Selected text:
Ull/Kisa
- Full name: Ullensaker/Kisa Idrettslag
- Nicknames: Ull/Kisa, Kisa
- Founded: 15 December 1894; 131 years ago
- Ground: Jessheim Stadion
- Capacity: 4,500
- Chairman: Lars Olav Venger-Pedersen
- Head coach: Truls Jørstad
- League: 2. divisjon
- 2024: 2. divisjon group 2, 8th of 14
- Website: https://www.ullkisafotball.no/
| Home colours | Away colours |

= Ullensaker/Kisa IL =

Norwegian sports club

Ullensaker/Kisa IL, commonly referred to as Ull/Kisa, is a Norwegian sports club from Jessheim in Ullensaker. Founded in 1894, it has sections for association football, team handball and athletics.

== General history ==
The club was founded on 15 December 1894. After the Second World War it incorporated the AIF club Ullensaker AIL, founded 1932.

Ull/Kisa plays with a yellow shirt and green shorts. In football, this is completed with yellow stockings.

== Athletics ==
The club has had some Norwegian champions, mostly within running events. An early medal winner was Svein Skolt, who took a national bronze medal in the steeplechase in 1951. A few years later, Berit Dønnum took a double 800 metres title in 1962 and 1963. Tove Dønnum took three straight high jump titles in 1961, 1962 and 1963—and Anne-Mette Olsen took a bronze in 1972.

Thomas Roth became 800 metres champion in 2010 and took the bronze in 2009. Roth also competed in the 2011 European Indoor Championships. Tor-Erik Nyquist took three marathon silvers in 1995, 1996 and 1997 and a half marathon silver in 1999.

Pål Berntzen became javelin champion in 1992. The decathlete Jo Henning Hals-Nilssen took a national bronze in 1992. The decathlete Tom Erik Olsen won a national silver medal in the hurdles in 1995. He later won several national titles for other clubs. Inger Birgitte Reppe took a hurdles bronze in 1988. Else Opsahl, Astrid Willersrud and Ragnhild Sundby won medals in shot put in the 1960s, and Runa Nordahl won a javelin bronze in 1975.

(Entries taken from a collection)
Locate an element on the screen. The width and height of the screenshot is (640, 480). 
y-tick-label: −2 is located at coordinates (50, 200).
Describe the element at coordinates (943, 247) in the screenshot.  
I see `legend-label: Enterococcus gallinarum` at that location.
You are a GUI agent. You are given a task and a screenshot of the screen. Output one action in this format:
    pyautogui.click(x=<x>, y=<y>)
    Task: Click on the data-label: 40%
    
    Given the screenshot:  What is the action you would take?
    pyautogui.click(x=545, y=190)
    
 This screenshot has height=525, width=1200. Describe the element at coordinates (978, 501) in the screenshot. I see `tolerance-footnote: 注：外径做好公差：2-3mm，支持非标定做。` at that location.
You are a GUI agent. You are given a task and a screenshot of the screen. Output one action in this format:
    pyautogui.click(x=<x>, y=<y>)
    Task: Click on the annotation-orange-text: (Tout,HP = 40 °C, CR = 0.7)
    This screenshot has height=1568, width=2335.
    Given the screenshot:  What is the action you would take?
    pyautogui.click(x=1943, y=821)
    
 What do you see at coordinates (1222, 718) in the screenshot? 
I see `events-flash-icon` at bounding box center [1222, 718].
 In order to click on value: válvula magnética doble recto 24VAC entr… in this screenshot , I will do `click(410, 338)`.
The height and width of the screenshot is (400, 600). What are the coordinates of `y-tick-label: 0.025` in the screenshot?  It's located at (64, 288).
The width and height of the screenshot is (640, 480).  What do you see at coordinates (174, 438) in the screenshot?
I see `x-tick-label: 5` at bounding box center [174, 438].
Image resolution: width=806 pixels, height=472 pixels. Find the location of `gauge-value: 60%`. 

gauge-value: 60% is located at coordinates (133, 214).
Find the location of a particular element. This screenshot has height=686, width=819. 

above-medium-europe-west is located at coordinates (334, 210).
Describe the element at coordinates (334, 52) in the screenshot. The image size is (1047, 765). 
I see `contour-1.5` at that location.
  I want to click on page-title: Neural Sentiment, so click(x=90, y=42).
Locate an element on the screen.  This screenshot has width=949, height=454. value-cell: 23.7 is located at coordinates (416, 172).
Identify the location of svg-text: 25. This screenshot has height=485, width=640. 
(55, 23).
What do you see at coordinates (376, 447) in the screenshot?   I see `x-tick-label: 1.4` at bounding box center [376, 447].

What to do:
- A) In the Ull/Kisa text, turn the paragraph beginning "The club has had some Norwegian champions" into a bulleted list that keeps its main facts.
- B) Reproduce word for word everything in the Ull/Kisa text from "Pål Berntzen became" down to "bronze in 1975.".

Answers to the problems:
- A)
- The club has had some Norwegian champions, mostly in running events.
- Svein Skolt was an early medal winner, with a national bronze in the steeplechase in 1951.
- Berit Dønnum won the 800 metres title in 1962 and 1963.
- Tove Dønnum won three straight high jump titles in 1961, 1962 and 1963.
- Anne-Mette Olsen won a bronze in 1972.

- B)
Pål Berntzen became javelin champion in 1992. The decathlete Jo Henning Hals-Nilssen took a national bronze in 1992. The decathlete Tom Erik Olsen won a national silver medal in the hurdles in 1995. He later won several national titles for other clubs. Inger Birgitte Reppe took a hurdles bronze in 1988. Else Opsahl, Astrid Willersrud and Ragnhild Sundby won medals in shot put in the 1960s, and Runa Nordahl won a javelin bronze in 1975.